▶ Text under study
Bite The Dust
There’s something about dying a violent death that is appealing to me: better than a hospital bed, quicker than old age, more significant than some garden-variety germ or tumor. This may be a morbid subject, but I compare various deaths and try to rank them in order of their ability to calm my anxiety over the ordinariness of death. For instance, murders are sometimes staged, and the victim has a symbolic role such as messenger, teacher, example, surrogate, or martyr. Staging seems to make death less random, in the sense that it becomes a performance with a plot, and sets, and props. I guess every death can be reinterpreted as a performance, and given significance as a narrative, but some narratives are inherently more profound.
At the top of my list of list of staged deaths is beheading. As a way to die, beheading is stark and honest. It’s not lingering, euphemistic or deniable. It makes death obvious; there will be no reprieve, no rescue, no cure, no making whole again. As a metaphor, beheading implies that the individual has broken the connection between body and soul, and they have lost the guidance of their conscious intelligence. It makes their remains seem especially vulnerable and abject. The head is evidence of identity, and becomes infused with a mesmerizing pathos. The murderers often leave the heads of their victims in staged locations, to communicate something through their presence. Although this is perhaps meant to demean them further, to me they have a certain radiance borne from having escaped beyond the horrifying circumstances of their last moments.
These drawings are a record of my communication with the beheaded, who have experienced the most harrowing and violent of deaths. While touching and memorizing their faces with pencil lines I’ve been trying to understand what they mean. I’ve heard that it’s better to face death with acceptance and grace, but this approach makes me fear it more. I want to “bite the dust” rather than “pass away” - which sounds more like I’m off to go grocery shopping. Not that I’m in a hurry or anything.

▶ Raw data
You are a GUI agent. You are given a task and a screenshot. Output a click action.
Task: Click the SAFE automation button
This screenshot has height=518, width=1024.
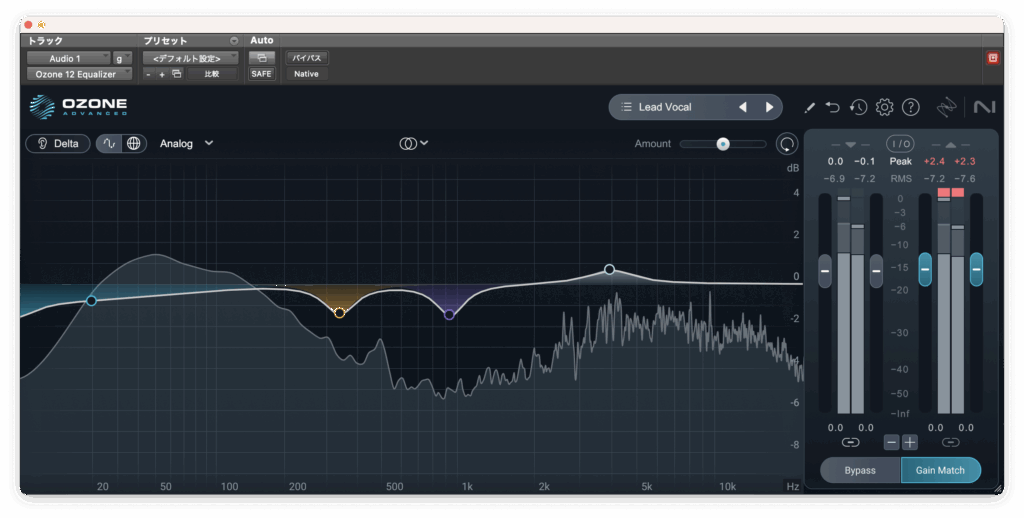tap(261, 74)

---

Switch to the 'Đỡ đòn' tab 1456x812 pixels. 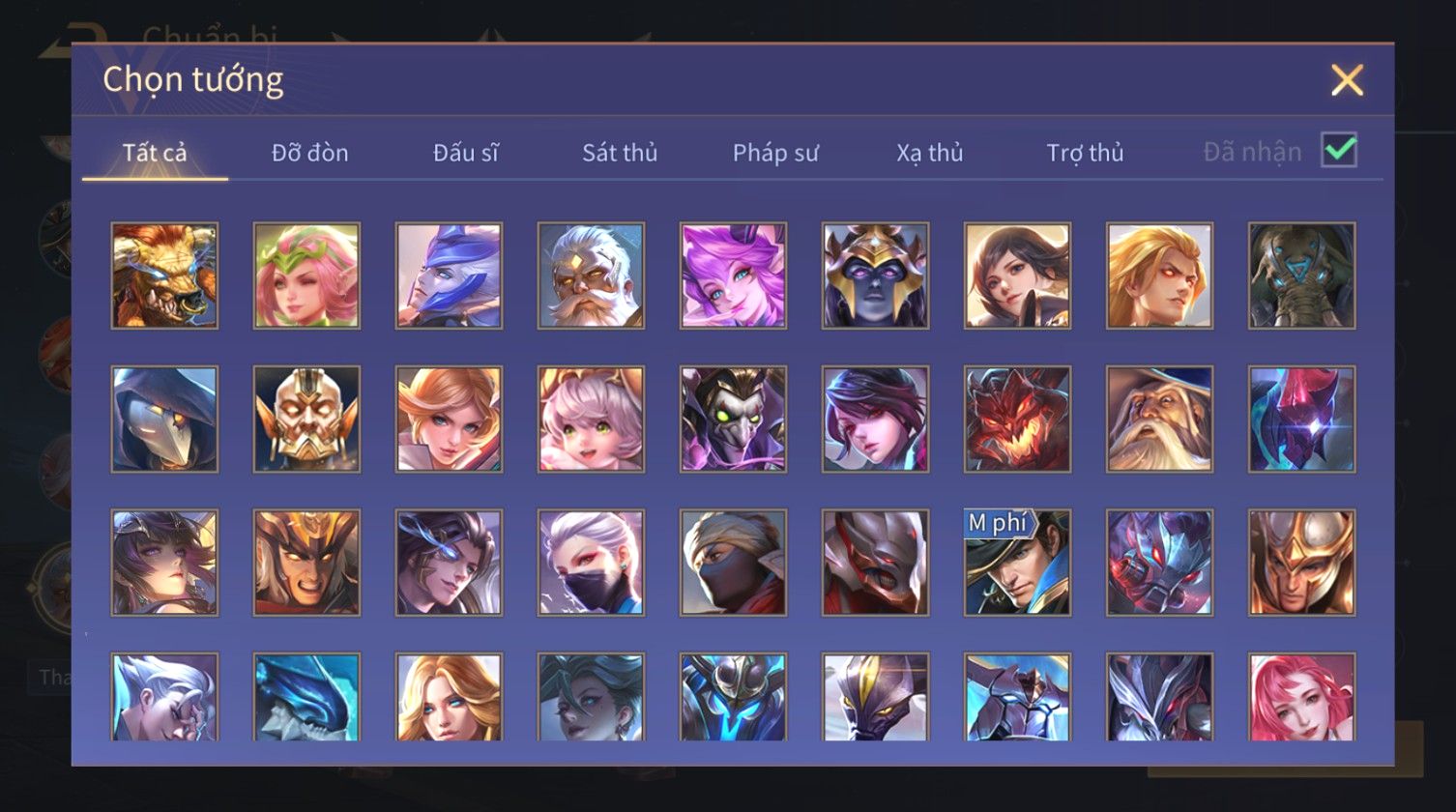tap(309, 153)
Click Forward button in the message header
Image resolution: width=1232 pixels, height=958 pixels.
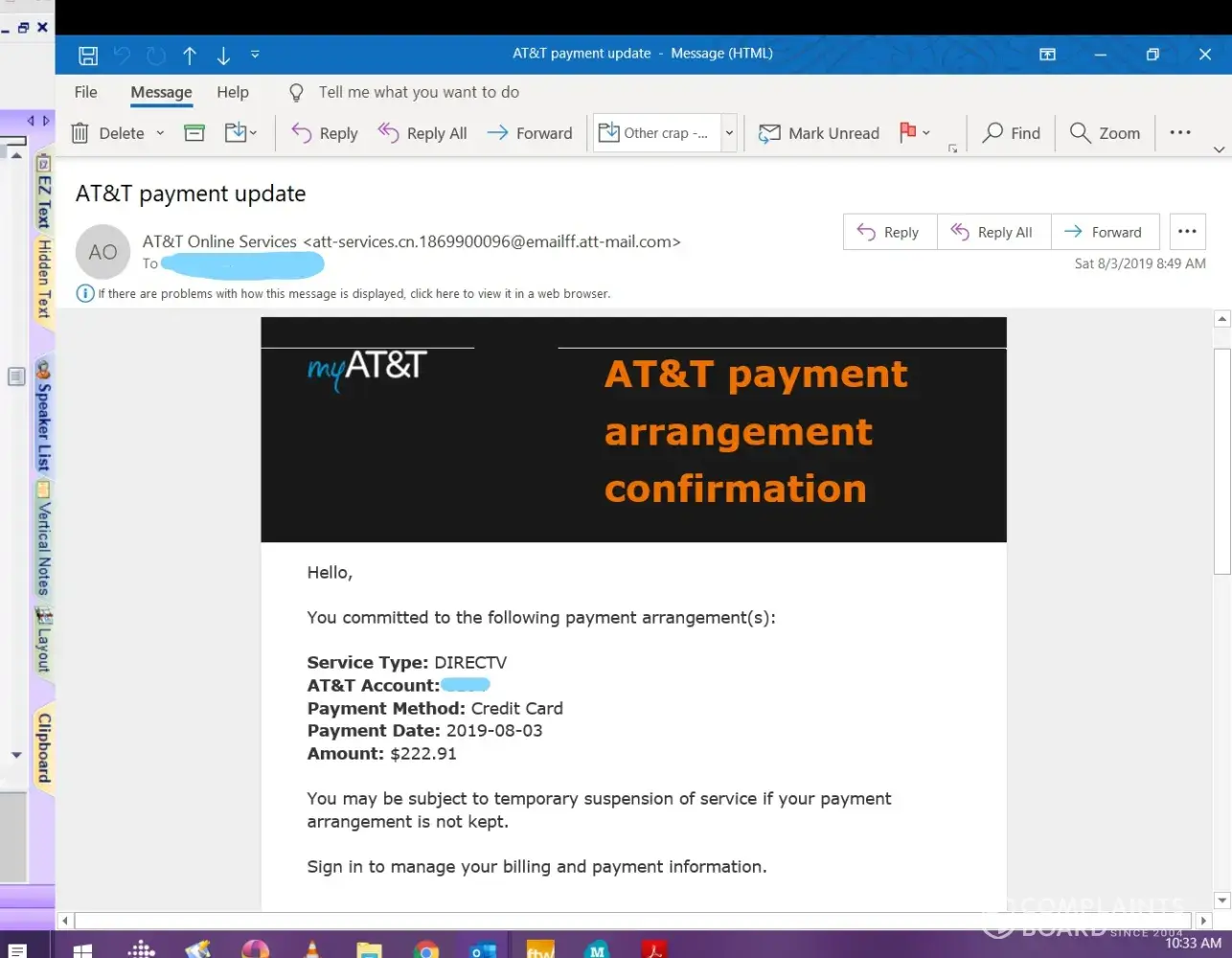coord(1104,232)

...

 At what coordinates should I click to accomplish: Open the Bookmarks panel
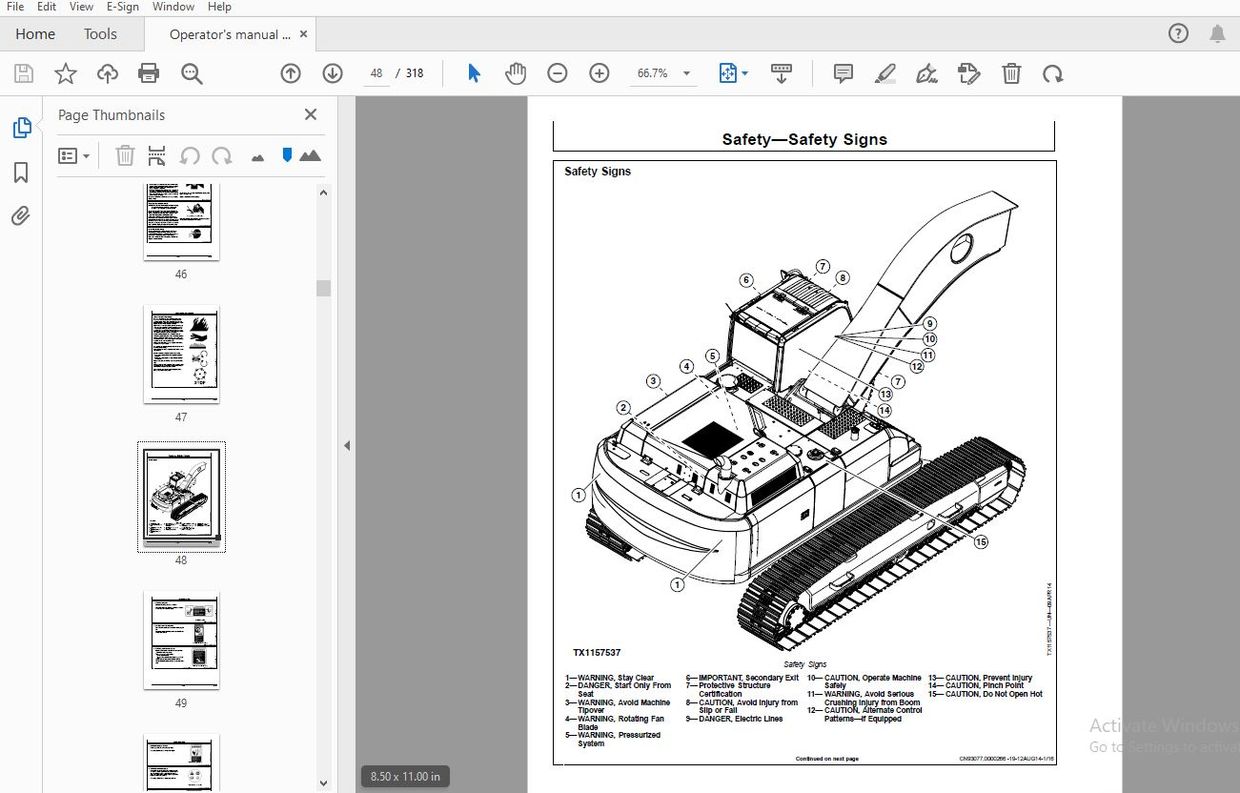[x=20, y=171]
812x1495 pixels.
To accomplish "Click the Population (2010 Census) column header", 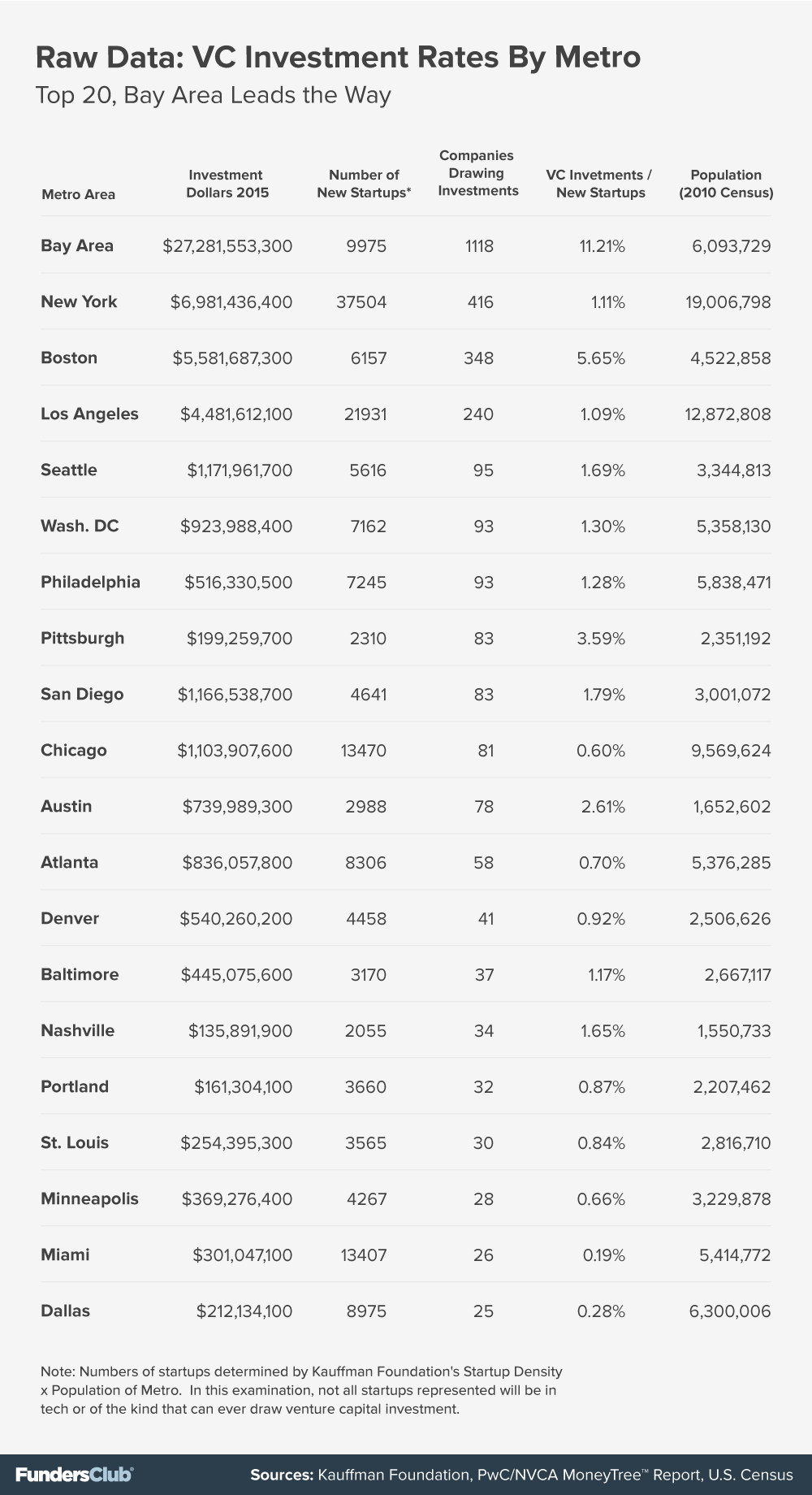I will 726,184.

▶ Required actions
1. The "Bite The Dust" text names several symbolic roles that a murder victim can have when a death is staged. List them all.
2. Summarize the "Bite The Dust" text in two sentences.
3. Decide whether each statement agrees with the "Bite The Dust" text, answering yes or no and quoting the words from the text that decide it.
(a) The writer describes beheading as a lingering way to die.
(b) The writer's drawings of the beheaded are made with pencil.
(c) The writer finds that facing death with acceptance and grace lessens their fear of it.

▶ Solutions to the tasks
1. messenger, teacher, example, surrogate, martyr

2. The writer ranks kinds of death by how well they calm anxiety over death's ordinariness, and puts beheading at the top of the list of staged deaths because it is stark and honest and its victims' heads carry a mesmerizing pathos. The writer's drawings record a communication with the beheaded, made while trying to understand what they mean, and reflect a wish to "bite the dust" rather than "pass away."

3.
(a) No: "It’s not lingering, euphemistic or deniable."
(b) Yes: "While touching and memorizing their faces with pencil lines"
(c) No: "this approach makes me fear it more."